Ritratti e paesaggi «lunari»
Le 37 opere a colori di Romano, realizzate a oltre trent’anni di distanza dal collega, prediligono invece vedute frontali degli isolani. I protagonisti sono colti all’interno delle loro attività commerciali o in intensi primi piani. Anche lui propone alcuni scorci di Linosa, in cui spesso le architetture delle case colorate, i muri a secco e i luoghi di lavoro degli agricoltori contrastano con la potenza della natura strabordante dell’isola.
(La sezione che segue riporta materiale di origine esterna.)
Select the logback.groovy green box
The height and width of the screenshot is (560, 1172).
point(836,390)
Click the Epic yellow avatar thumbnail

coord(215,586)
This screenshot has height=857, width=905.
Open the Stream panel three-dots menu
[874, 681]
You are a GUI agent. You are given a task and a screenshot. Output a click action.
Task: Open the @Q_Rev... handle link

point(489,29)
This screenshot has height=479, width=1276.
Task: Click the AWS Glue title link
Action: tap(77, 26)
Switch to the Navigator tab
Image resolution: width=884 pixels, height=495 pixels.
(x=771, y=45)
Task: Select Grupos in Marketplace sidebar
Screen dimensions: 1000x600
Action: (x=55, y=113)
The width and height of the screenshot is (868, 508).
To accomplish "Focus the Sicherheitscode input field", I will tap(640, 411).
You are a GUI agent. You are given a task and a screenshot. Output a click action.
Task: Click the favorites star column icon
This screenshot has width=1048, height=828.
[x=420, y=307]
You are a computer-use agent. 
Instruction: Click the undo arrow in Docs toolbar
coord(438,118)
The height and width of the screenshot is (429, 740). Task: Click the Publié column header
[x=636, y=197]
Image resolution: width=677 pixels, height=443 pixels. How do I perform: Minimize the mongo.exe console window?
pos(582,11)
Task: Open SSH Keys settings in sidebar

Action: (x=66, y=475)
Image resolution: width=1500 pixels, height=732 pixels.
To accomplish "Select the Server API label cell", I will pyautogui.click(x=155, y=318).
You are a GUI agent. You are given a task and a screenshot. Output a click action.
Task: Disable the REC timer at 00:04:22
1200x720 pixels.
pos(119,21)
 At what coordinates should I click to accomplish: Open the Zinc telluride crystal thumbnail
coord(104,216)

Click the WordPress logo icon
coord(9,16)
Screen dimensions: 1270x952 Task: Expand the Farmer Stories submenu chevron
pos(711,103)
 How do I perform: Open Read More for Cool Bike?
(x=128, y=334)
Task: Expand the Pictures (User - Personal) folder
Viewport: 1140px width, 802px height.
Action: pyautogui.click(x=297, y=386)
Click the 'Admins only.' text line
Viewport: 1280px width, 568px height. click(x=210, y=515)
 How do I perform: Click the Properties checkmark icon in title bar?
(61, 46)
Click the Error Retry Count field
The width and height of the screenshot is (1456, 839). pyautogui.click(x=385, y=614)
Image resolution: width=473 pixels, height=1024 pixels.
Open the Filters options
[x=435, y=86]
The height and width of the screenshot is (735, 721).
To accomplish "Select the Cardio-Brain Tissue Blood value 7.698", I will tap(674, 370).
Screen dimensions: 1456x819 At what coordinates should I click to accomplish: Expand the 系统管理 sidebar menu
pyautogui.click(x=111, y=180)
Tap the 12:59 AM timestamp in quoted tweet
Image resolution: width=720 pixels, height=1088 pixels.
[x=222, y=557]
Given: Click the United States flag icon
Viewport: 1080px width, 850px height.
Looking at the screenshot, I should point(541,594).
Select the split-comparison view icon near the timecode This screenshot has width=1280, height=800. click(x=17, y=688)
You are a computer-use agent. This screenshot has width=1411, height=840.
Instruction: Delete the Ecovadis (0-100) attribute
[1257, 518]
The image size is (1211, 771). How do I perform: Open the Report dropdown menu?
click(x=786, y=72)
L’opera più emblematica dei suoi paesaggi raffigura l’approdo dei pescatori illuminato dai raggi del crepuscolo. «La terra pareva un vulcano sul punto di esplodere – spiega a Tempi l’autore -. La luce del tramonto si univa a quella indiretta di un segnalatore per le barche in prossimità del porto, colorando il suolo con un morbido riverbero di tinte arancio-violacee. Per un attimo mi è parso di stare su un altro pianeta».
Per eseguire gli scatti il fotografo ha soggiornato a lungo sull’isola, anche in periodi dell’anno in cui il paese non è frequentato dai turisti, entrando così in rapporto con numerosi linosani. «Per me è fondamentale cercare un’interlocutore nei luoghi in cui lavoro e in paese ho trovato una grande accoglienza – racconta il fotografo -. Ho scattato dando praticamente le spalle al mare. Mi sono concentrato su quanto vedevo sull’isola, cogliendo l’amore degli abitanti per la loro terra e lo splendore di alcuni scorci che paiono paesaggi “lunari”. Sono pian piano entrato nel loro mondo, fatto anche di fatica e sacrifici vivendo a otto ore di traghetto dalla Sicilia, con le conseguenti difficoltà di approvvigionamento e trasporto. Il risultato sono questi ritratti che costituiscono un archivio del tempo dell’isola degno di memoria».
La mostra è visitabile fino al 19 gennaio presso l’Acquario Civico di Milano, sito all’interno di Parco Sempione (mar-dom 10.00-17.30).